• What to do:
If a line in the data below holds the word "Identify", copy it.

-- Extracted records follows --

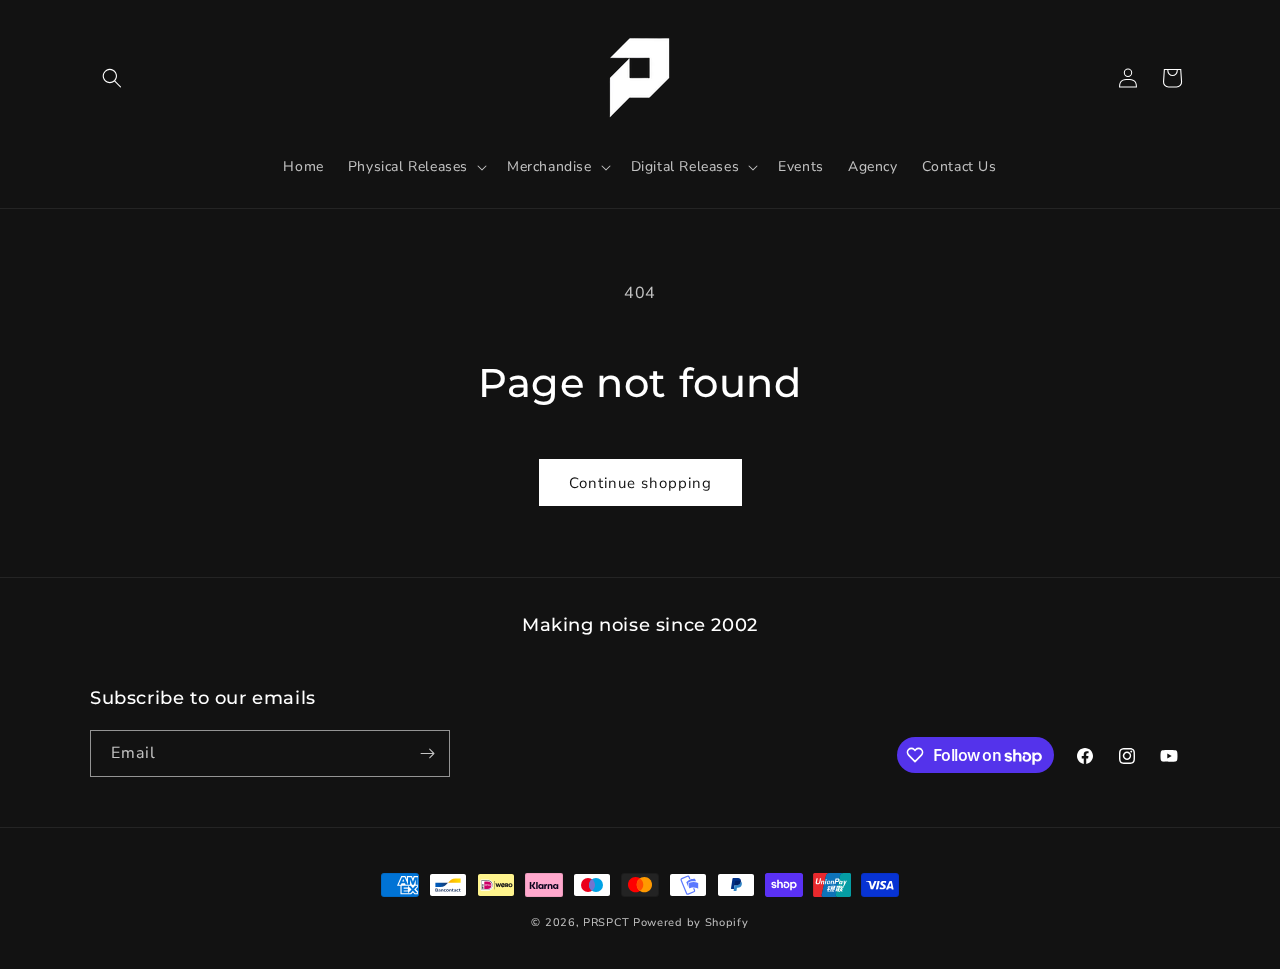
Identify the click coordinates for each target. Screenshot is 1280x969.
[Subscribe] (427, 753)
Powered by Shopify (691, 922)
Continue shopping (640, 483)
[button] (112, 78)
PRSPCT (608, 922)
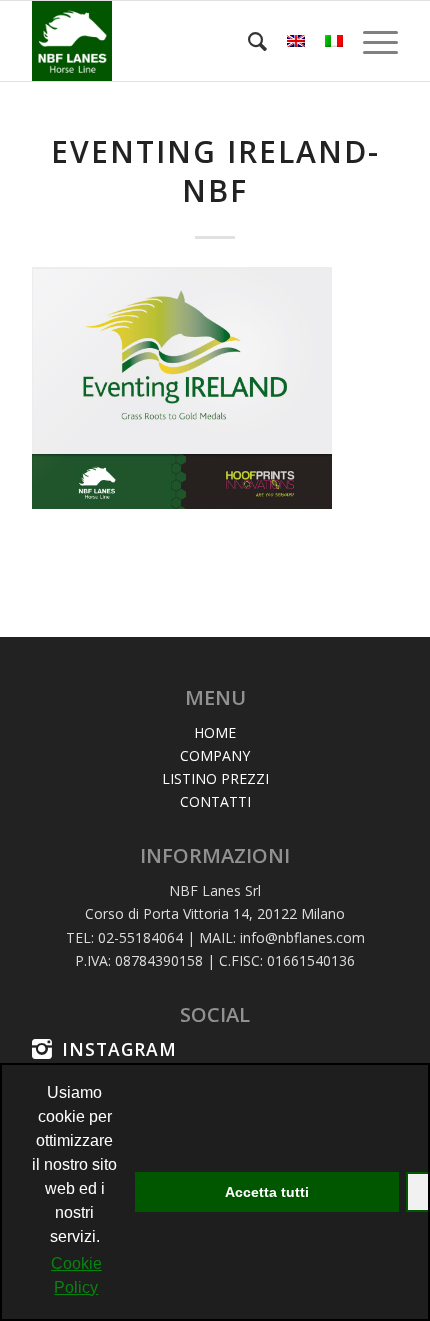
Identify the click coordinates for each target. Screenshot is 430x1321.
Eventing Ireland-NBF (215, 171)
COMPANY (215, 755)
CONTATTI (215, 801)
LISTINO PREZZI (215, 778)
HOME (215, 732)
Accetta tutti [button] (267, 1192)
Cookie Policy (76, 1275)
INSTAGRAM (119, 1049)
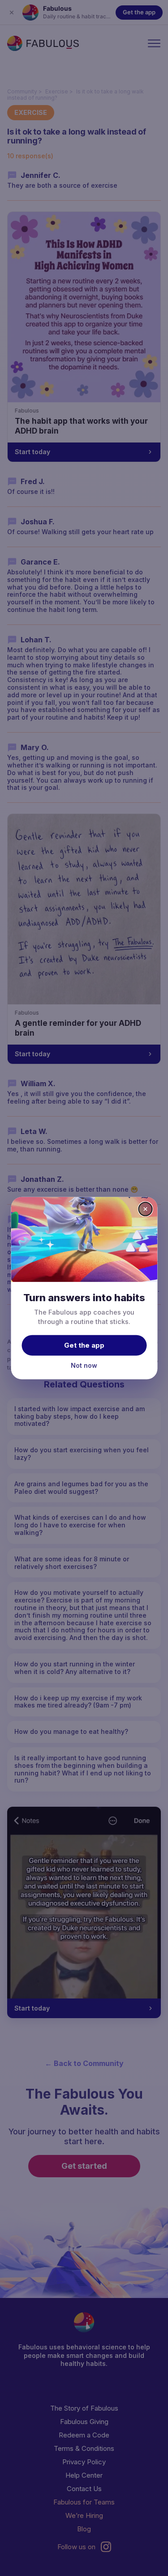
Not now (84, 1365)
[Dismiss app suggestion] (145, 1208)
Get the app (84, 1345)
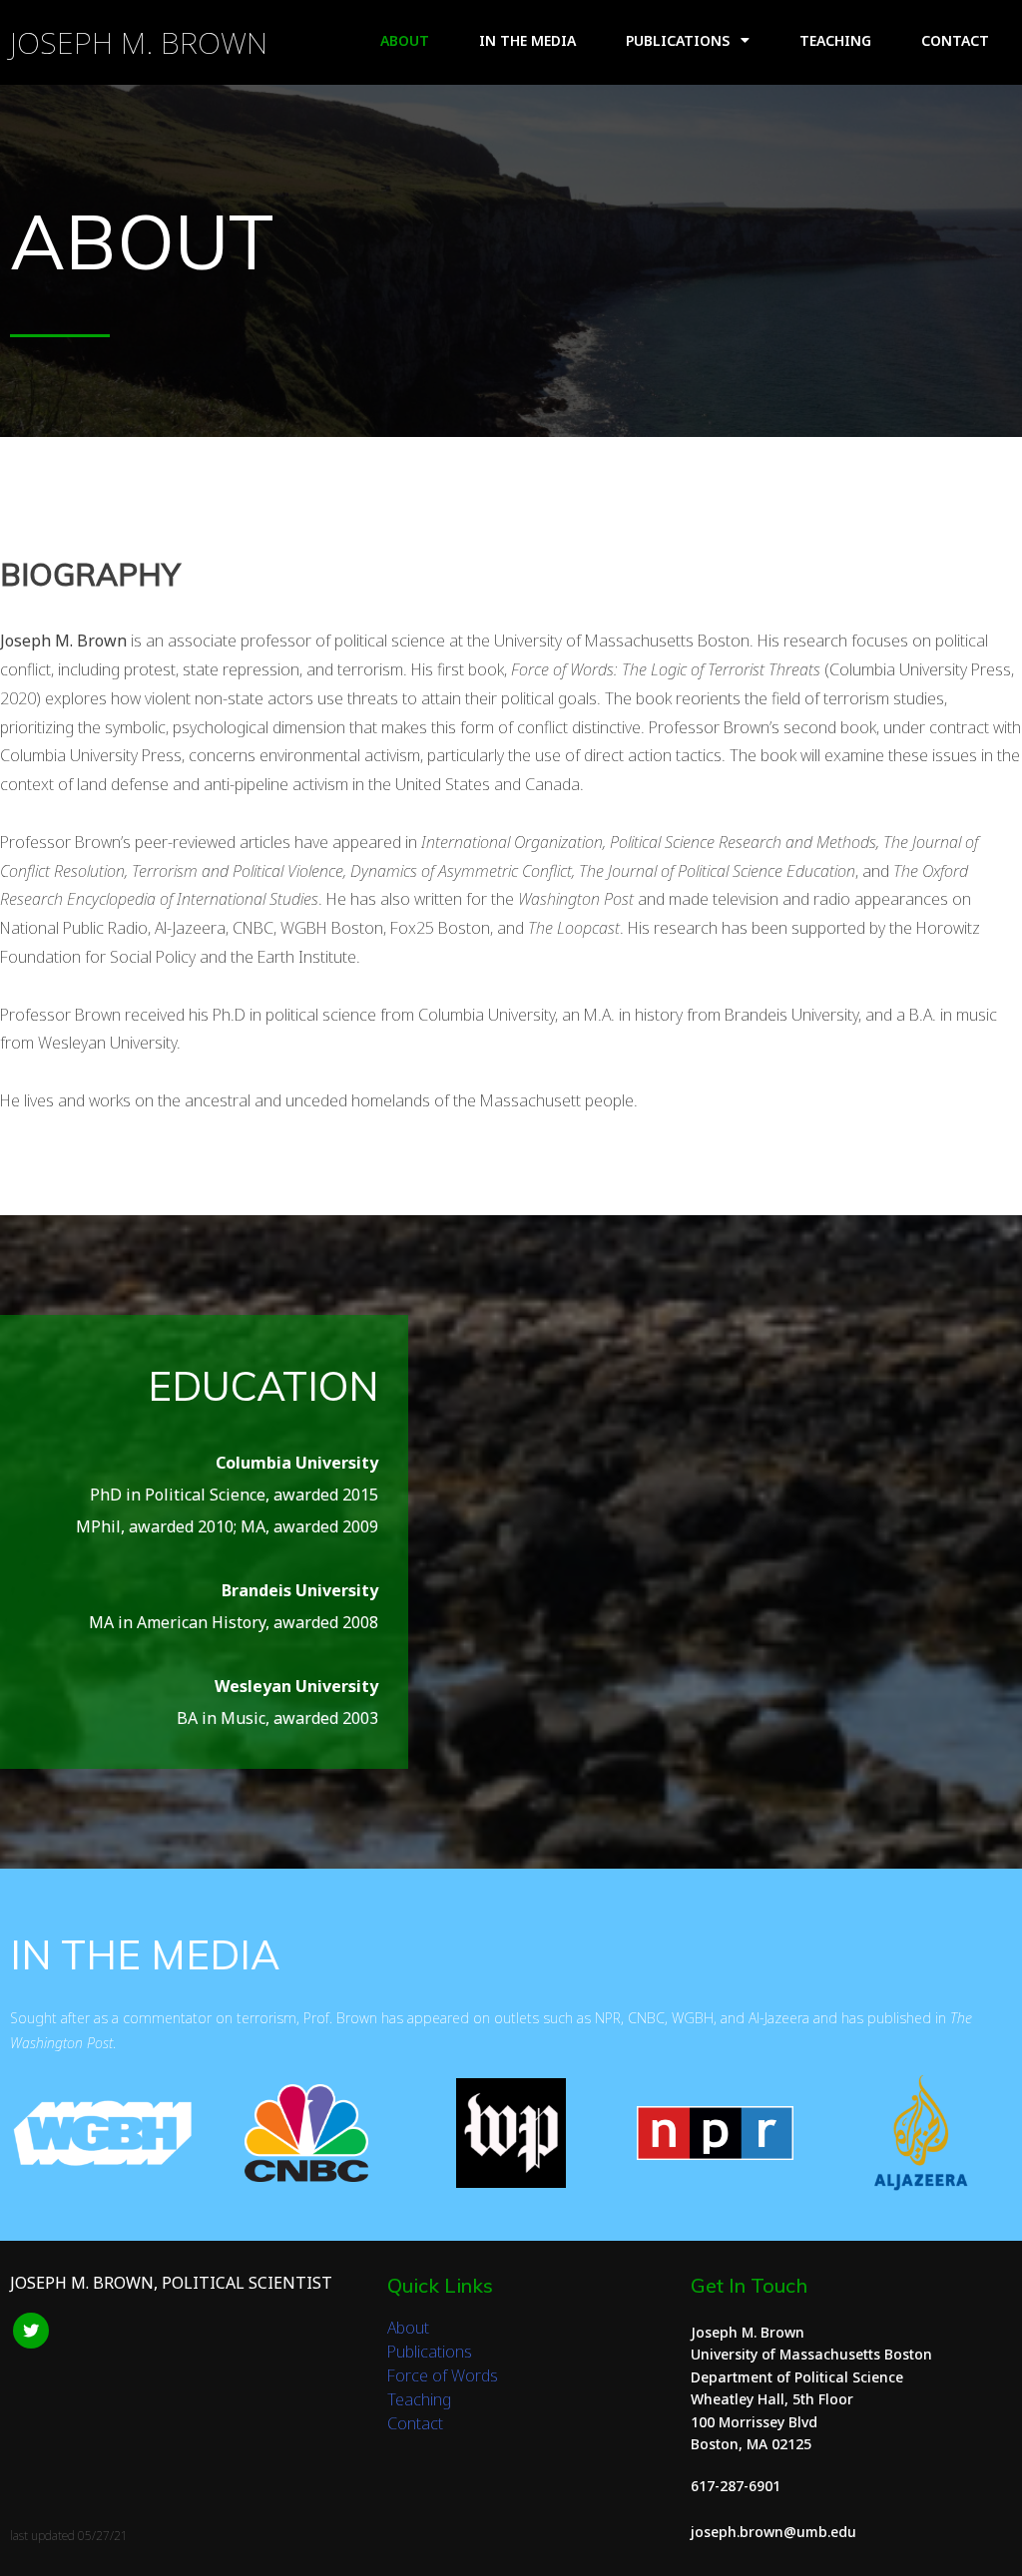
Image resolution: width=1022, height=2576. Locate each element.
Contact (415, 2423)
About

-- Extracted records concluded --

• The completed task:
Identify the click coordinates for each target. Screenshot is 1280x969.
Identify the click coordinates for each target. Screenshot is 430x1321.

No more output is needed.